Work instructions >>
Extract each line holding the word "computer" from the entries.

** Input material follows **

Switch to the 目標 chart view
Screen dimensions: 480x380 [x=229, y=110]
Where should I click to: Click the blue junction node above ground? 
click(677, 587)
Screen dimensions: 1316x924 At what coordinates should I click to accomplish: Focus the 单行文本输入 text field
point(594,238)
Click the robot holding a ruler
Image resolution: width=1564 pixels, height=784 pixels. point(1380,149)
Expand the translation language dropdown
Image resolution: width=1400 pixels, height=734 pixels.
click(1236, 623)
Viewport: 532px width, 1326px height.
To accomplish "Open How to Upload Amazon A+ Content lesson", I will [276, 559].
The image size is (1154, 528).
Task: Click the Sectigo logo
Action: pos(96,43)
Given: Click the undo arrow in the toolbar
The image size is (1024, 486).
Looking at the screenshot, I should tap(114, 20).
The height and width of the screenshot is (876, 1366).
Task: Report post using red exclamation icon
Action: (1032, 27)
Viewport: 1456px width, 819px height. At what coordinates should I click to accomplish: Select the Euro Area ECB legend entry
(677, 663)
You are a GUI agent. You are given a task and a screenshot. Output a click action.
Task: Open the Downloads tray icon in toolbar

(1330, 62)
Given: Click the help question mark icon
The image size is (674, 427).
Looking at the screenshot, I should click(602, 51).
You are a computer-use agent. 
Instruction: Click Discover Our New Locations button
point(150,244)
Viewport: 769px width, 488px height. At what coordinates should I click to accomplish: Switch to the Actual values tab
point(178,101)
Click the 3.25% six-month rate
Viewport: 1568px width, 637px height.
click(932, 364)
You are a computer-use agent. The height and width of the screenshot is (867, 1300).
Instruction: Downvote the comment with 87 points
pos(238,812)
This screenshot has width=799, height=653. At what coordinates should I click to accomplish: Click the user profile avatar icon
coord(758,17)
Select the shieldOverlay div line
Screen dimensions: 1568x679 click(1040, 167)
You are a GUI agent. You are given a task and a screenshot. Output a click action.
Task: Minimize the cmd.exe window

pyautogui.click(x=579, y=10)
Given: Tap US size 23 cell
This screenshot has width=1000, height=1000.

** End of Input material **

Expected answer >>
You are a computer-use agent. 
You are a computer-use agent. The height and width of the screenshot is (867, 1300).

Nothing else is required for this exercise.